Sometimes the error message becomes:

 File "/running_root/platform/tensorboard/sac_safety_gym_car-20210613-142809/alf/alf/bin/grid_search.py", line 345, in _worker
    train_eval(root_dir)
  File "/usr/local/lib/python3.7/dist-packages/gin/config.py", line 1137, in gin_wrapper
    utils.augment_exception_message_and_reraise(e, err_str)
  File "/usr/local/lib/python3.7/dist-packages/gin/utils.py", line 49, in augment_exception_message_and_reraise
    six.raise_from(proxy.with_traceback(exception.__traceback__), None)
  File "<string>", line 3, in raise_from
  File "/usr/local/lib/python3.7/dist-packages/gin/config.py", line 1114, in gin_wrapper
    return fn(*new_args, **new_kwargs)
  File "/running_root/platform/tensorboard/sac_safety_gym_car-20210613-142809/alf/alf/bin/train.py", line 91, in train_eval
    trainer.train()
  File "/running_root/platform/tensorboard/sac_safety_gym_car-20210613-142809/alf/alf/trainers/policy_trainer.py", line 153, in train
    summary_max_queue=self._summary_max_queue)

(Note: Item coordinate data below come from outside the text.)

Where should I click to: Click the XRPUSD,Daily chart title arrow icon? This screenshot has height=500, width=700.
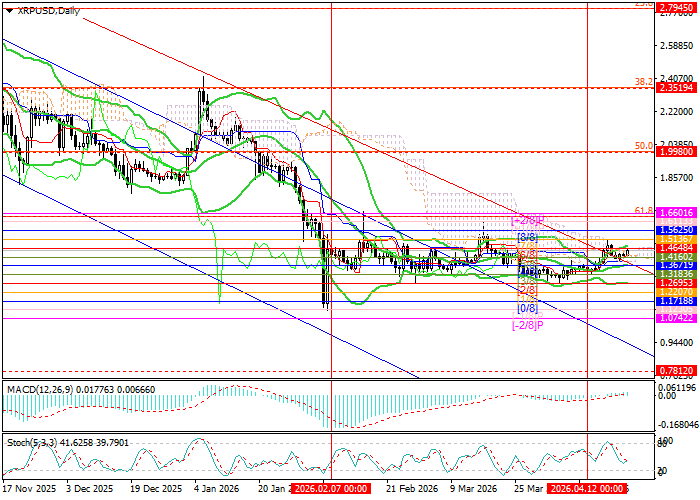pos(5,10)
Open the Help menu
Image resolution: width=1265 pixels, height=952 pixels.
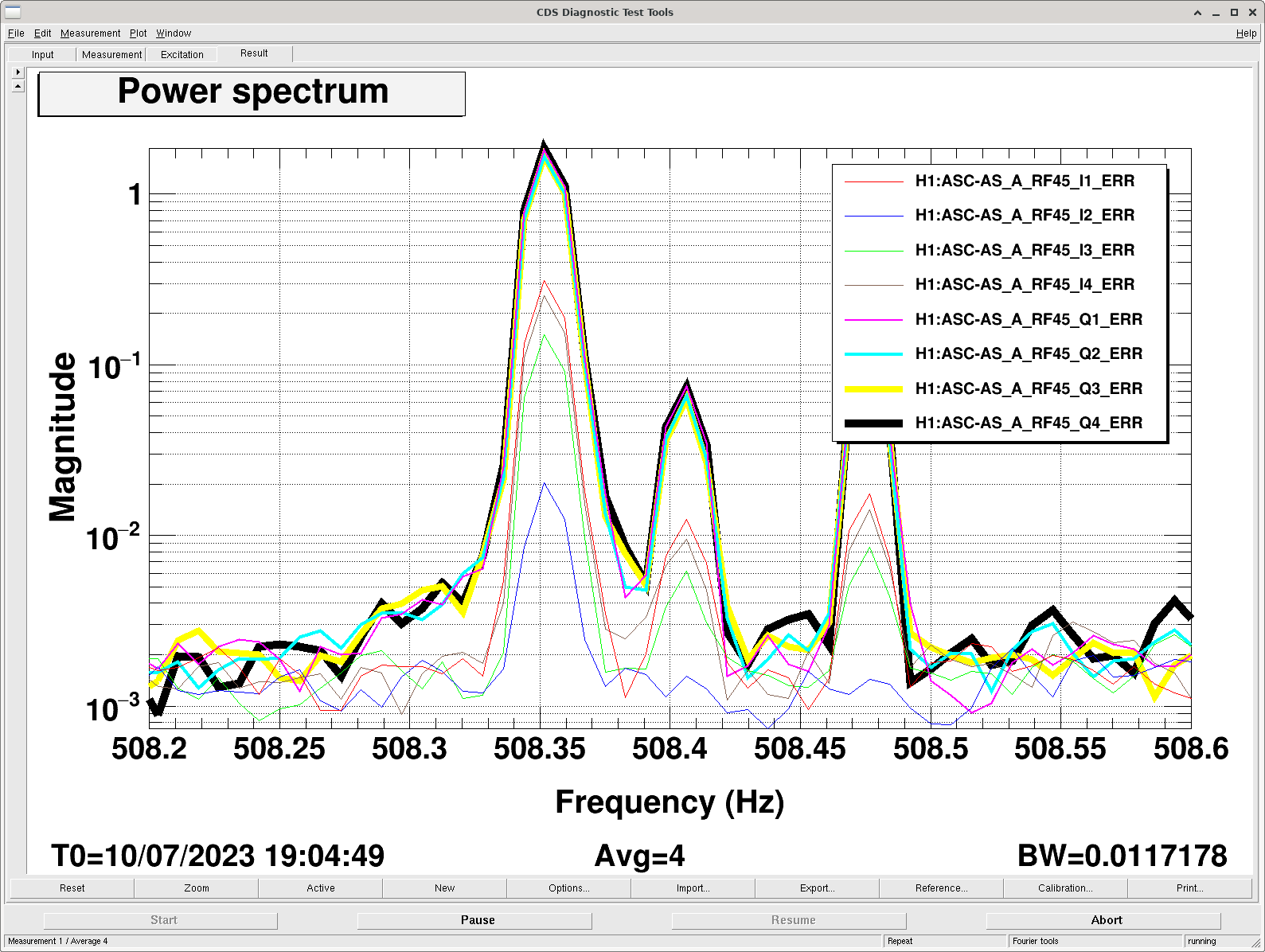point(1246,33)
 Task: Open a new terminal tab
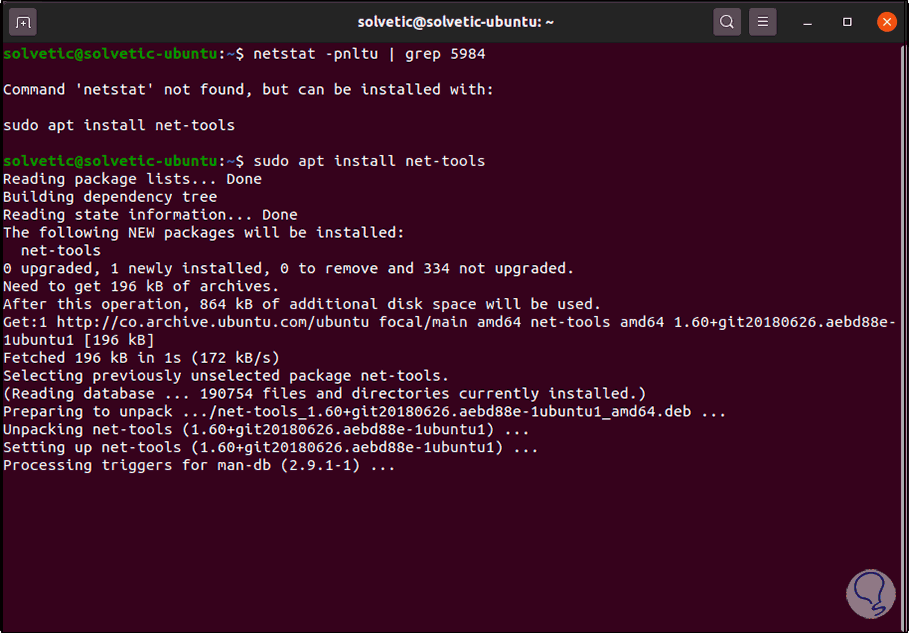tap(24, 21)
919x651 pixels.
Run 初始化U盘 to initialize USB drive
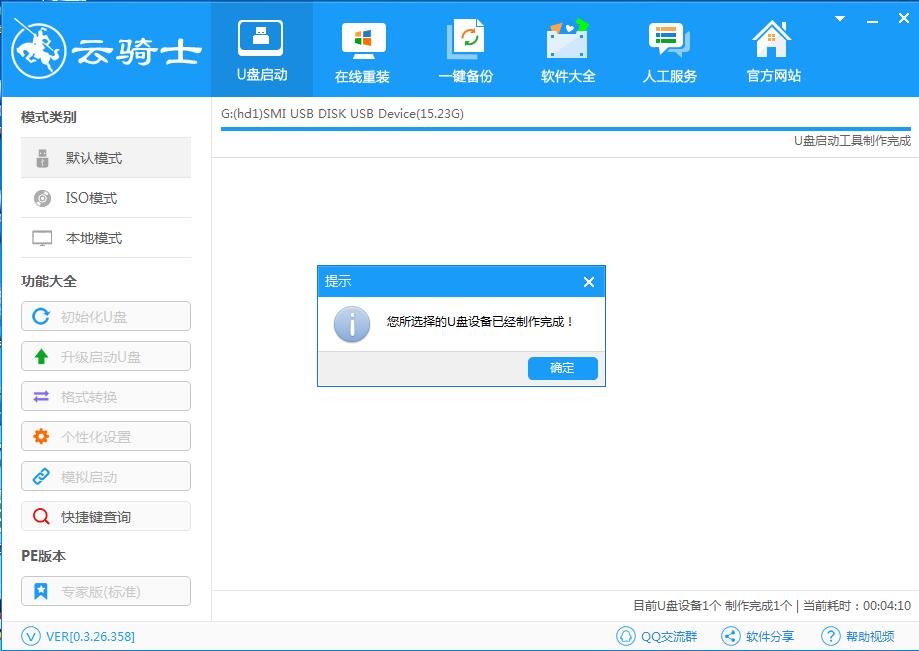tap(105, 316)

  File "/running_root/platform/tensorboard/sac_safety_gym_car-20210613-142809/alf/alf/utils/common.py", line 271, in run_under_record_context
    func()
  File "/running_root/platform/tensorboard/sac_safety_gym_car-20210613-142809/alf/alf/trainers/policy_trainer.py", line 398, in _train
    train_steps = self._algorithm.train_iter()

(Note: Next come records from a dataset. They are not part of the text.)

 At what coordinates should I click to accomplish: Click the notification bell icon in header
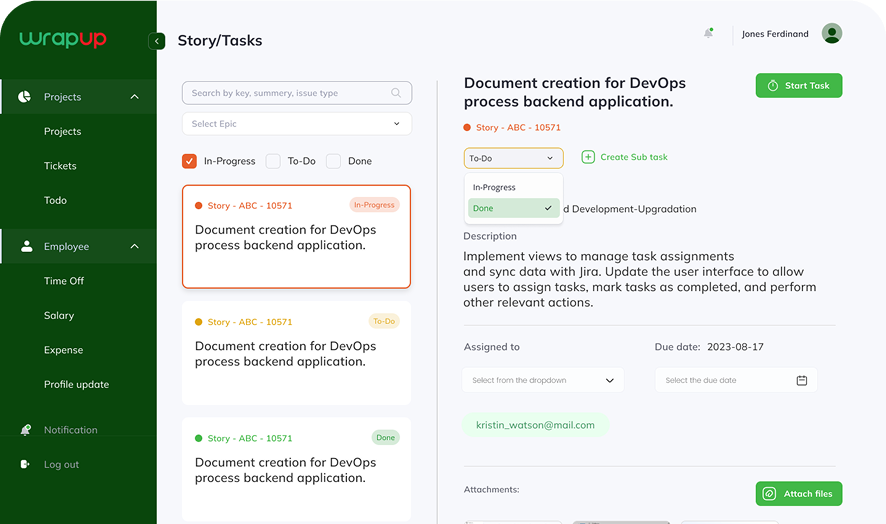(708, 33)
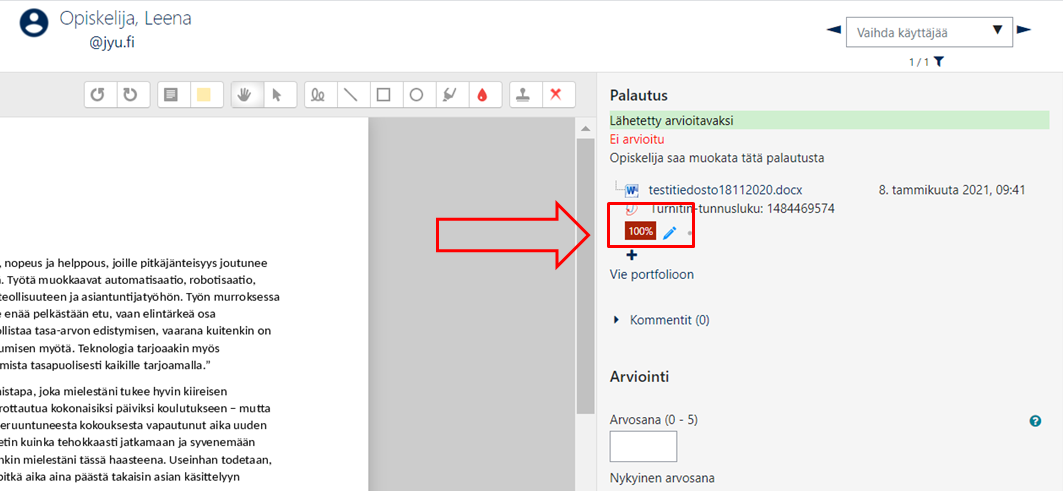Screen dimensions: 1063x491
Task: Pick the oval drawing tool
Action: point(416,95)
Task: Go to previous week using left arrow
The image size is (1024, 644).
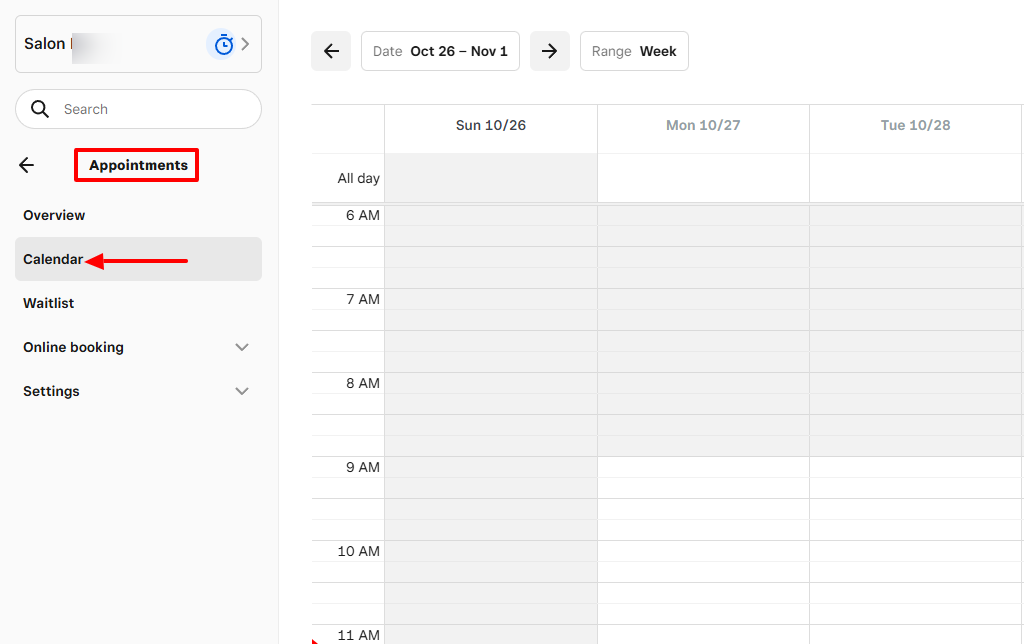Action: pyautogui.click(x=331, y=51)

  File "/running_root/platform/tensorboard/sac_safety_gym_car-20210613-142809/alf/alf/algorithms/rl_algorithm.py", line 485, in train_iter
    return self._train_iter_off_policy()
  File "/running_root/platform/tensorboard/sac_safety_gym_car-20210613-142809/alf/alf/algorithms/rl_algorithm.py", line 515, in _train_iter_off_policy
    experience = self.unroll(config.unroll_length)
  File "/running_root/platform/tensorboard/sac_safety_gym_car-20210613-142809/alf/alf/utils/common.py", line 965, in _func
    ret = func(*args, **kwargs)
  File "/running_root/platform/tensorboard/sac_safety_gym_car-20210613-142809/alf/alf/algorithms/rl_algorithm.py", line 419, in unroll
    next_time_step = self._env.step(action)
  File "/running_root/platform/tensorboard/sac_safety_gym_car-20210613-142809/alf/alf/environments/alf_environment.py", line 209, in step
    self._current_time_step = self._step(action)
  File "/running_root/platform/tensorboard/sac_safety_gym_car-20210613-142809/alf/alf/environments/parallel_environment.py", line 159, in _step
    for env, action in zip(self._envs, self._unstack_actions(actions))
  File "/running_root/platform/tensorboard/sac_safety_gym_car-20210613-142809/alf/alf/environments/parallel_environment.py", line 159, in <listcomp>
    for env, action in zip(self._envs, self._unstack_actions(actions))
  File "/running_root/platform/tensorboard/sac_safety_gym_car-20210613-142809/alf/alf/environments/process_environment.py", line 190, in step
    promise = self.call('step', action)
  File "/running_root/platform/tensorboard/sac_safety_gym_car-20210613-142809/alf/alf/environments/process_environment.py", line 167, in call
    self._conn.send((self._CALL, payload))
  File "/usr/lib/python3.7/multiprocessing/connection.py", line 206, in send
    self._send_bytes(_ForkingPickler.dumps(obj))
  File "/usr/lib/python3.7/multiprocessing/connection.py", line 404, in _send_bytes
    self._send(header + buf)
  File "/usr/lib/python3.7/multiprocessing/connection.py", line 368, in _send
    n = write(self._handle, buf)
BrokenPipeError: [Errno 32] Broken pipe
  In call to configurable 'train_eval' (<function train_eval at 0x7f5542a9d9e0>)
hnyu commented 3 years ago

The problem is not enough CPU memory.